ESTA VIDA
Guilherme de Almeida
Um sábio me dizia: esta existência
não vale a angústia de viver. A ciência,
se fôssemos eternos, num transporte
de desespero inventaria a morte.
Uma célula orgânica aparece
no infinito do tempo. E vibra e cresce
e se desdobra e estala num segundo.
Homem, eis o que somos neste mundo.
Assim falou-me o sábio e eu comecei a ver,
dentro da própria morte, o encanto de morrer.
Um monge me dizia: Ó mocidade,
és relâmpago ao pé da eternidade!
Pensa: o tempo anda sempre e não repousa;
esta vida não vale grande cousa.
Uma mulher que chora, um berço a um canto;
o riso, às vezes; quase sempre, o pranto.
Depois o mundo, a luta que intimida.
Quatro círios acesos: eis a vida.
Isto me disse o monge e eu continuei a ver,
dentro da própria morte, o encanto de morrer.
Um pobre me dizia: para o pobre
a vida é o pão e o andrajo vil que o cobre.
Deus?
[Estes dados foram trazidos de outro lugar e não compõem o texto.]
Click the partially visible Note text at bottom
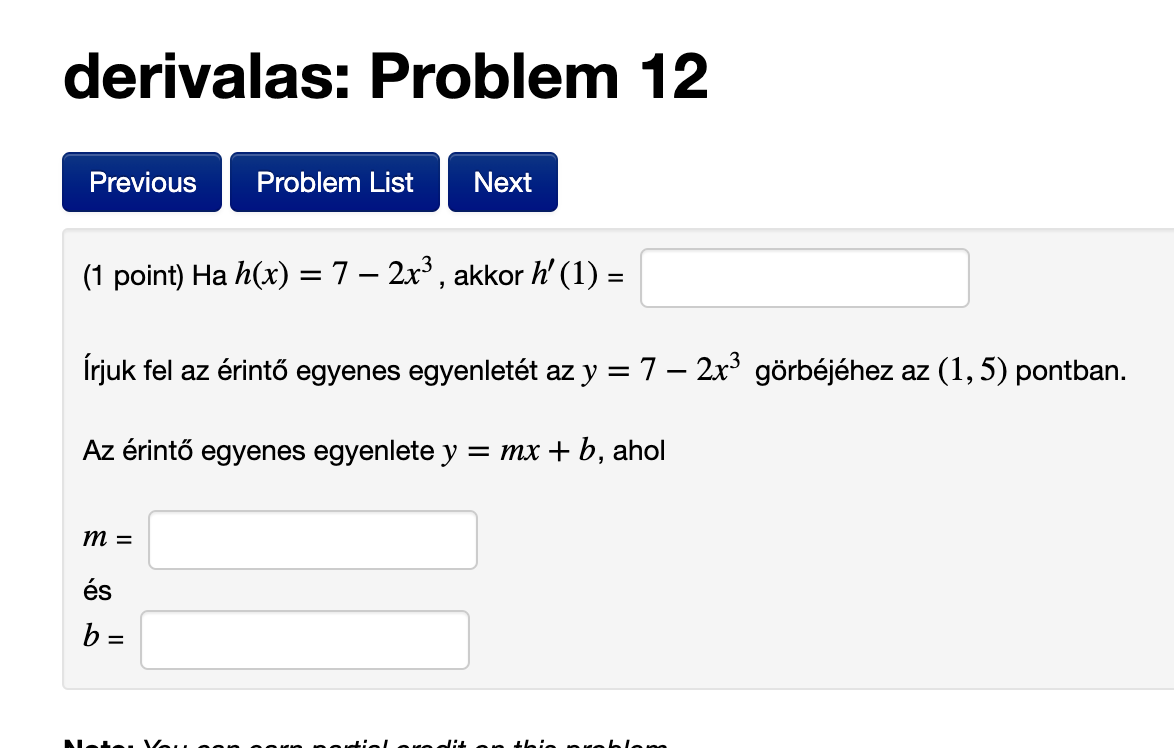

Eu não creio nesta fantasia.
Deus me deu fome e sede a cada dia
mas nunca me deu pão, nem me deu água.
Deu-me a vergonha, a infâmia, a mágoa
de andar, de porta em porta, esfarrapado.
Deu-me esta vida: um pão envenenado.
Assim falou-me o pobre e eu continuei a ver,
dentro da própria morte, o encanto de morrer.
Uma mulher me disse: vem comigo!
Fecha os olhos e sonha, meu amigo.
Sonha um lar, uma doce companheira
que queiras muito e que também te queira.
No telhado, um penacho de fumaça;
cortinas muito brancas na vidraça,
um canário que canta na gaiola.
Que linda a vida lá por dentro rola!
Pela primeira vez eu comecei a ver,
dentro da própria vida, o encanto de viver.
ALMEIDA, Guilherme de. Meus versos mais queridos. Rio de Janeiro: Ediouro, 1988.